企業整備共助資金整理に関する要望

昭和22年4月23日建議発表
経済団体連合会

企業整備に伴い転廃業者に対する所謂実績補償共助金交付の為、同業者団体などに於て国民更正金庫から借受けた共助資金の整理に関しては、すでに国策が決定して居るので其の整理の必要性については今更申述ぶる事もないが其の整理の方法については特に意見を申述べて当局の特別の御考慮を要望する次第である。

先ず此の整理について特に注意を要することは、

一、此の共助金は政府の指示に基いて実行されたものであって、残存企業者が転廃業者の実績を継承し、残存業者のみが生産を維持し得る統制経済を前提としているので、終戦後企業許可制が廃止せられ、何人も自由に企業を営むことの出来る様になった今日に於ては、此の共助金の存在は根底から解消して来た訳であり、共助資金の返還義務を存続せしむる事は不合理である。

二、共助主体である同業者団体等の大部分は総動員法の廃止伴う重要産業団体令及統制会社令の失効、商工組合法の廃止、連合国最高司令部の解散命令、取扱物資に関する配給統制の廃止等の為め名実ともに解散して、共助資金の返還を為さしむることが事実上不可能であるか、又は引続き存続しているものでも金融緊急措置令、会社経理応急措置法、企業再建整備法及戦時補償特別措置法等の施行または取扱物資の需給状況其の他の事情に依って償還は困難と認められる。

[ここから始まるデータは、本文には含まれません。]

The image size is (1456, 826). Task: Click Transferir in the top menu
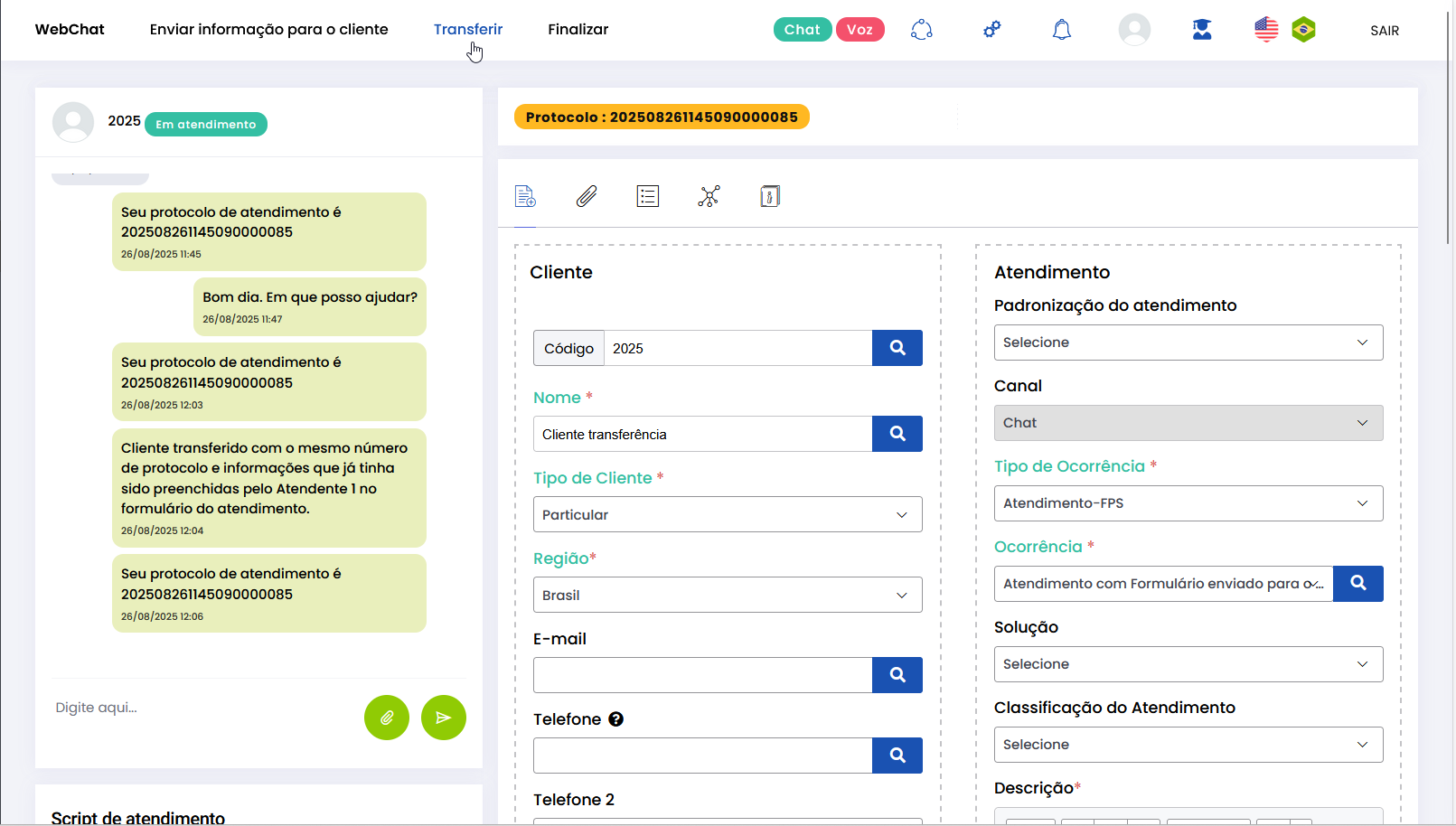pyautogui.click(x=468, y=29)
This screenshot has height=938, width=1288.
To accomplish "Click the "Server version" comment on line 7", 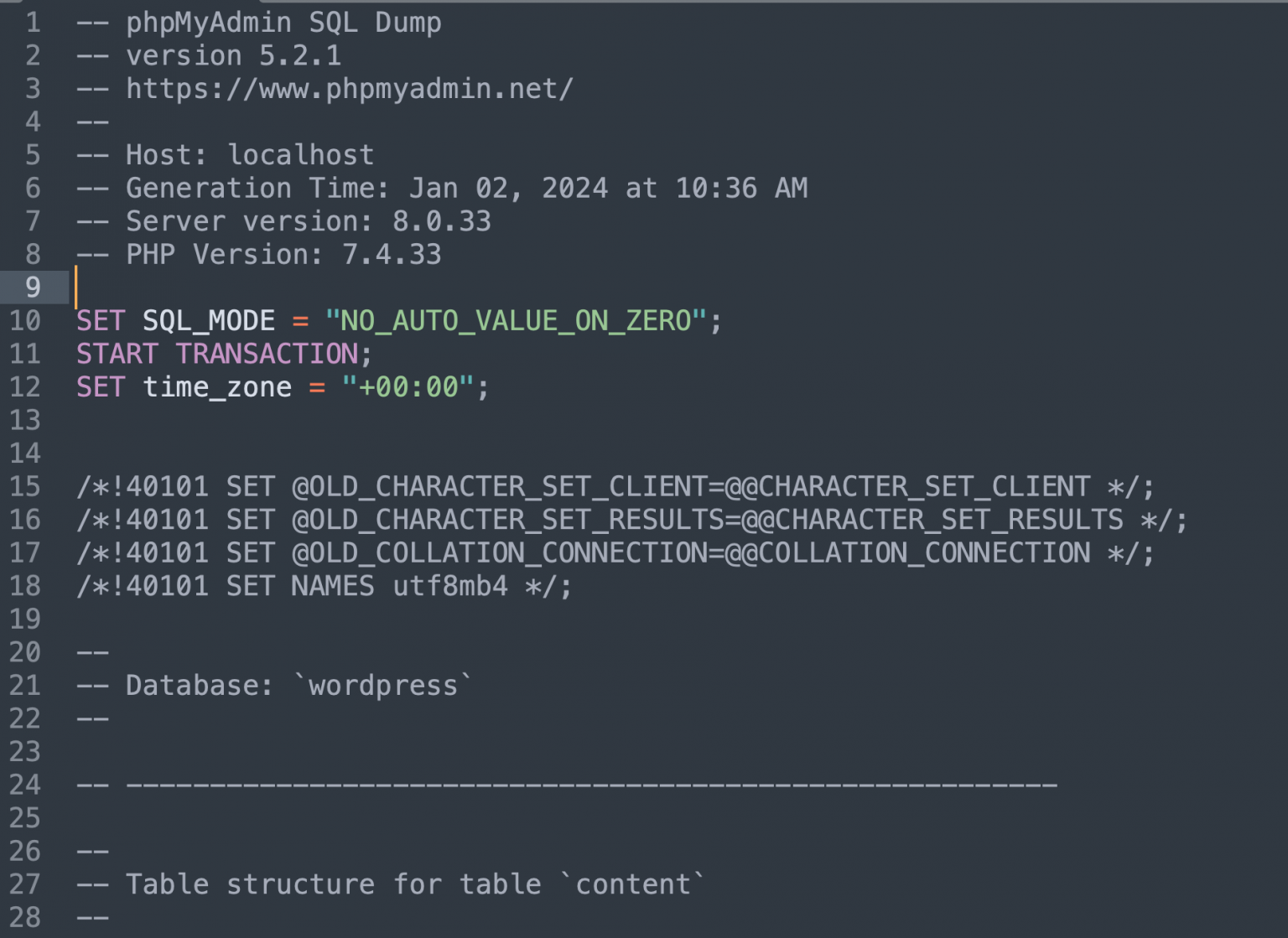I will [248, 221].
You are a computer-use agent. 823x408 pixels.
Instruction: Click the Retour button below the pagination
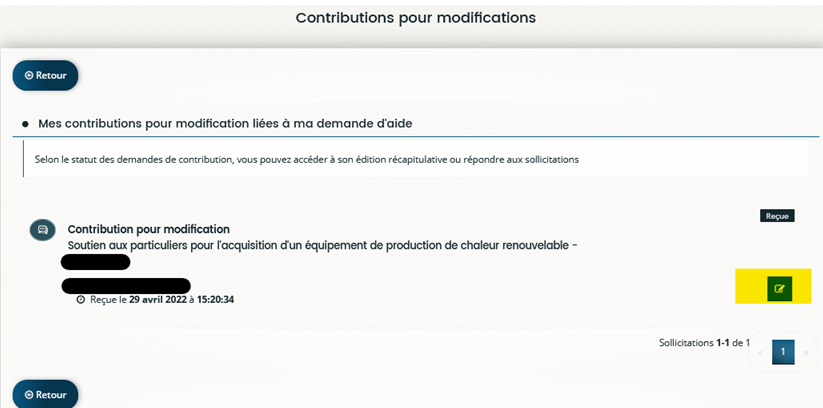pos(46,394)
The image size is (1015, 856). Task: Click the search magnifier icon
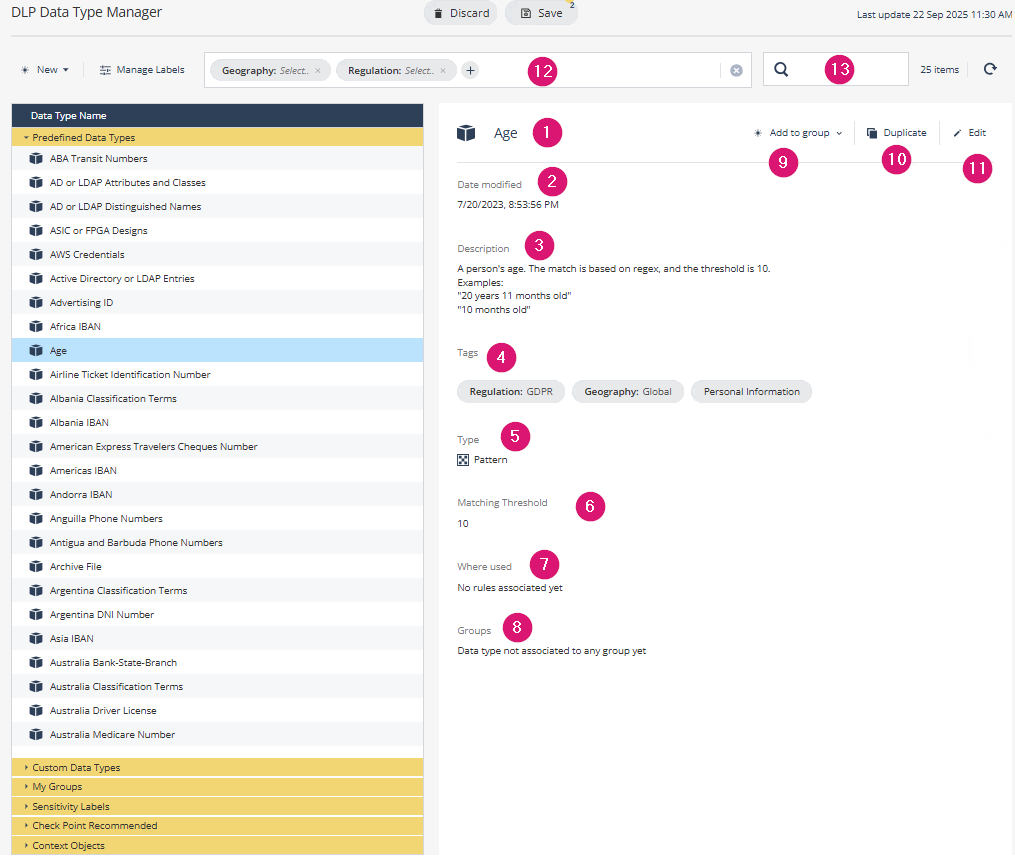click(x=781, y=69)
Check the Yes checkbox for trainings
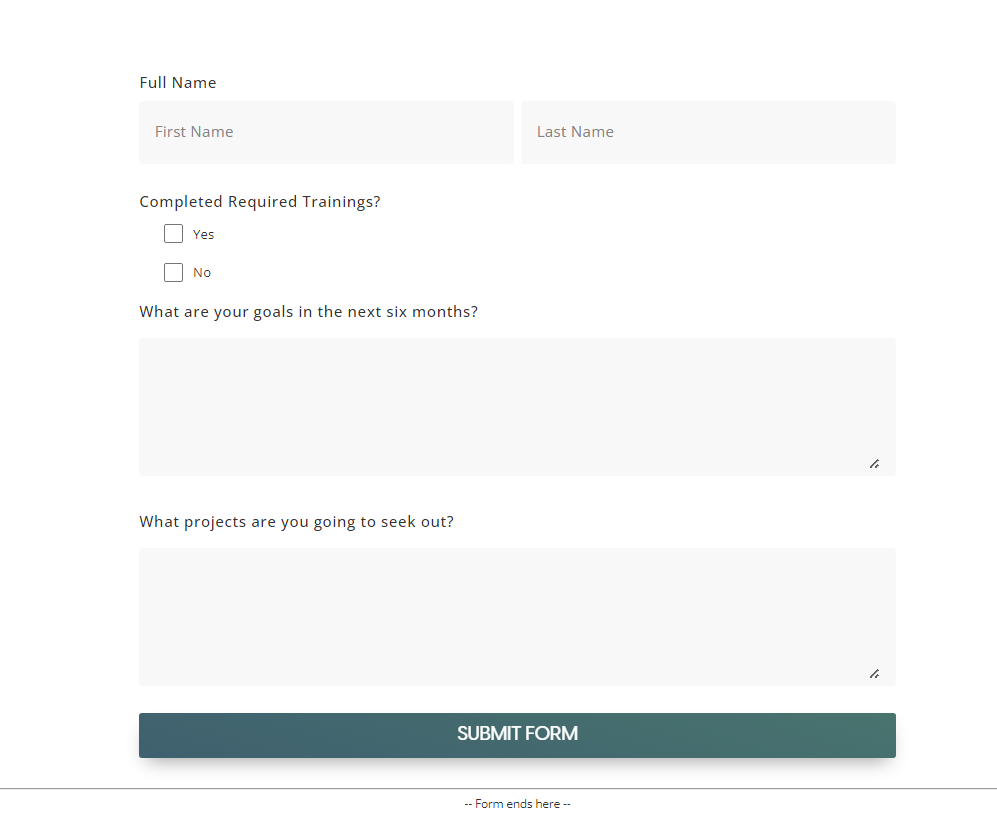The width and height of the screenshot is (997, 817). (174, 234)
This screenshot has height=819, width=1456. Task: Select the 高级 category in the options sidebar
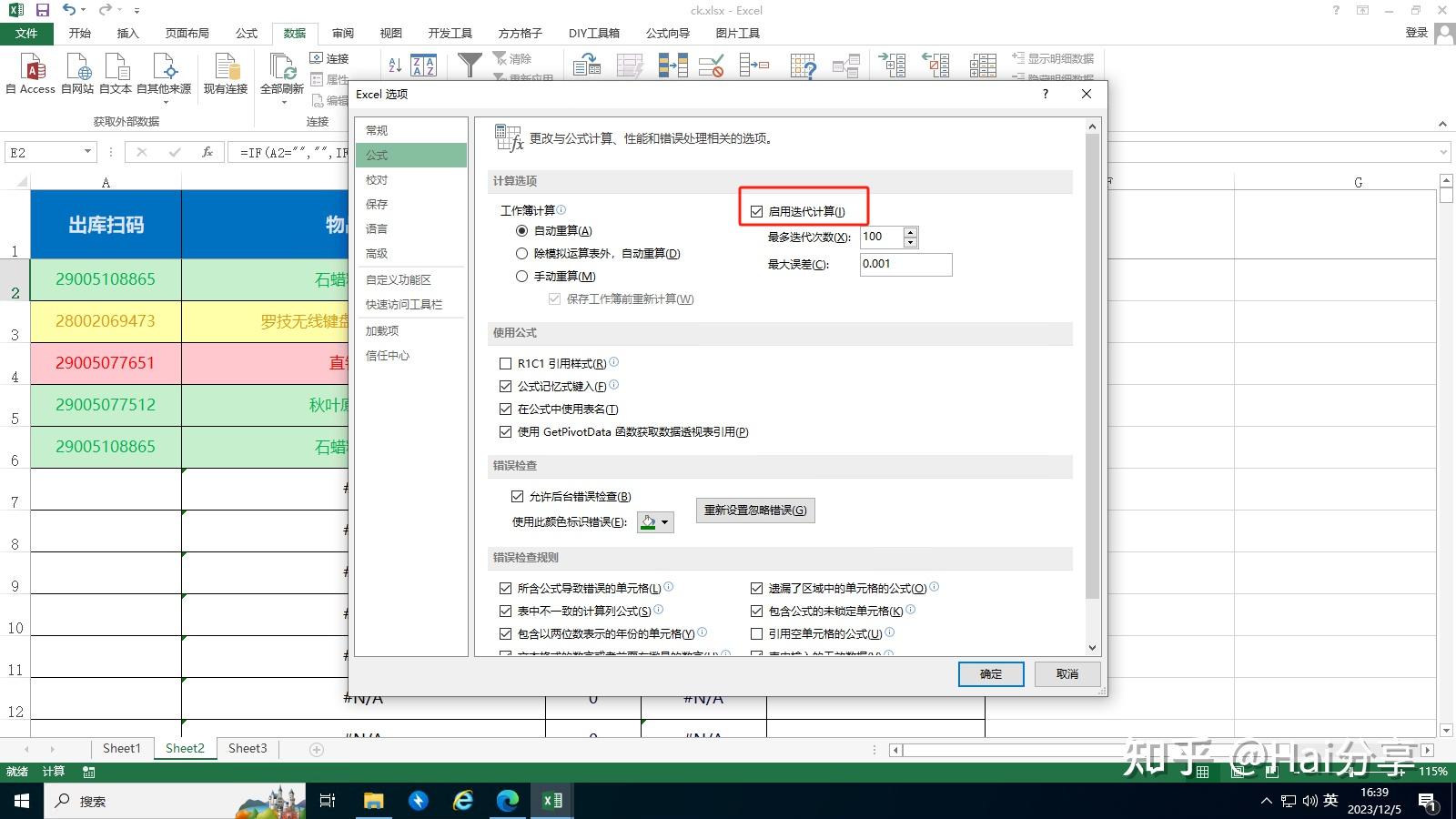[x=376, y=253]
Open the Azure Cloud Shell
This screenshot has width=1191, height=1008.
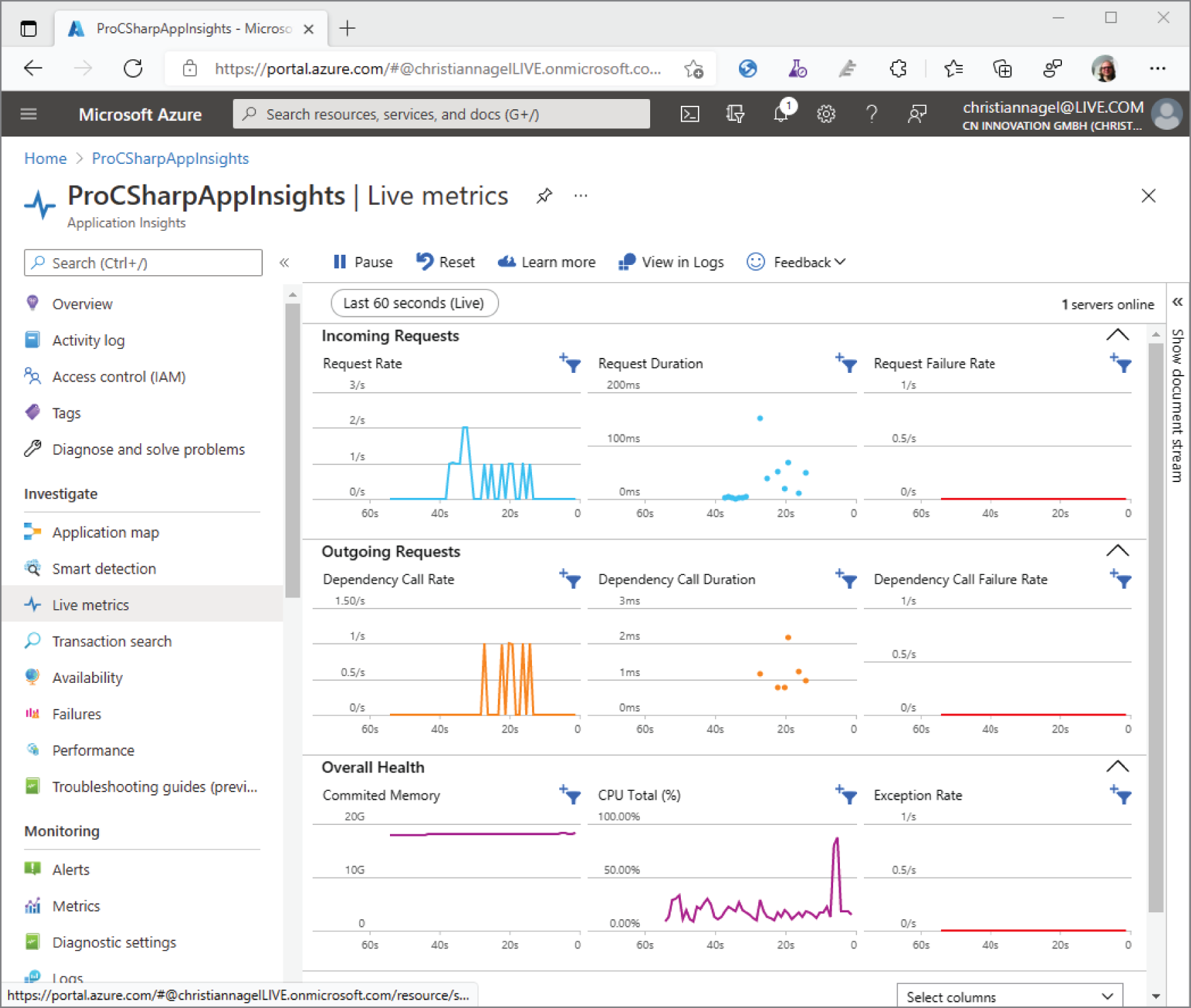click(690, 114)
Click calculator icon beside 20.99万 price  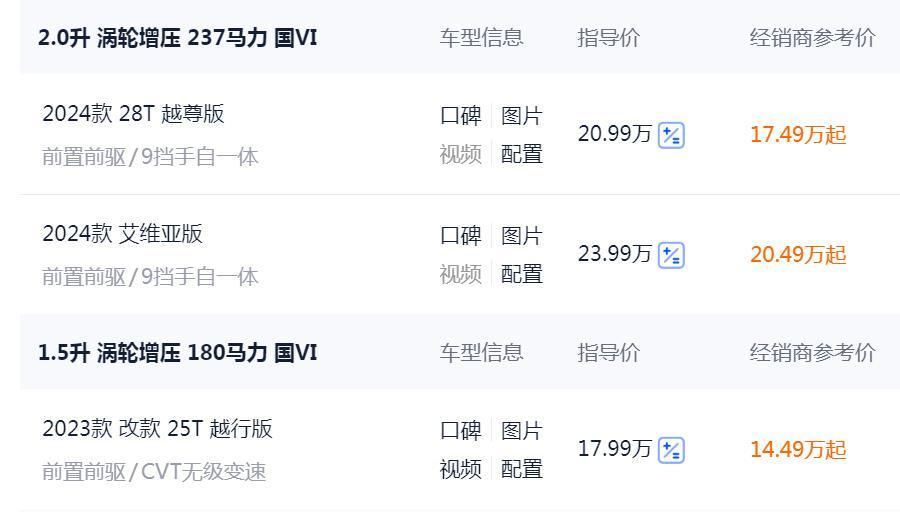pos(671,135)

右の理由から見て本整理の方法は借受主体の経理内容を審査の上左記原則により減免の措置を講ずることが最も妥当と考える、

(1) 償還見込の立ちにくいものはこの際全額を免除すること。

(2) 一部分につき償還能力を有するものについては、其の限度内で償還せしめて其の残額を免除すること。

(3) 貸付條件の緩和に依り償還が可能であり且つ容易であるものに対しては此の際條件の変更を認むること。

(4) 償還を為さしむる場合左の点に注意する。

イ、資本金、出資金は償還財源としないこと(特別経理会社となってみるものについても同様のこと。)

ロ、借入主体の理事者等のなした連帯保証は追求しないこと。

註、右理事者等の債務は、単に善良な管理者と言う意味名義上の責任者となったのであって、其の連帯保証を追求しないことは契約当初からの約束であった。

ハ、債権は民法又は商法に依る一般債権に後れて行使することが出来ることとし破産財団に対しては債権を抛棄すること。

以上
(備考) 本要望は商工協同組合中央会と協力して得たる成案である。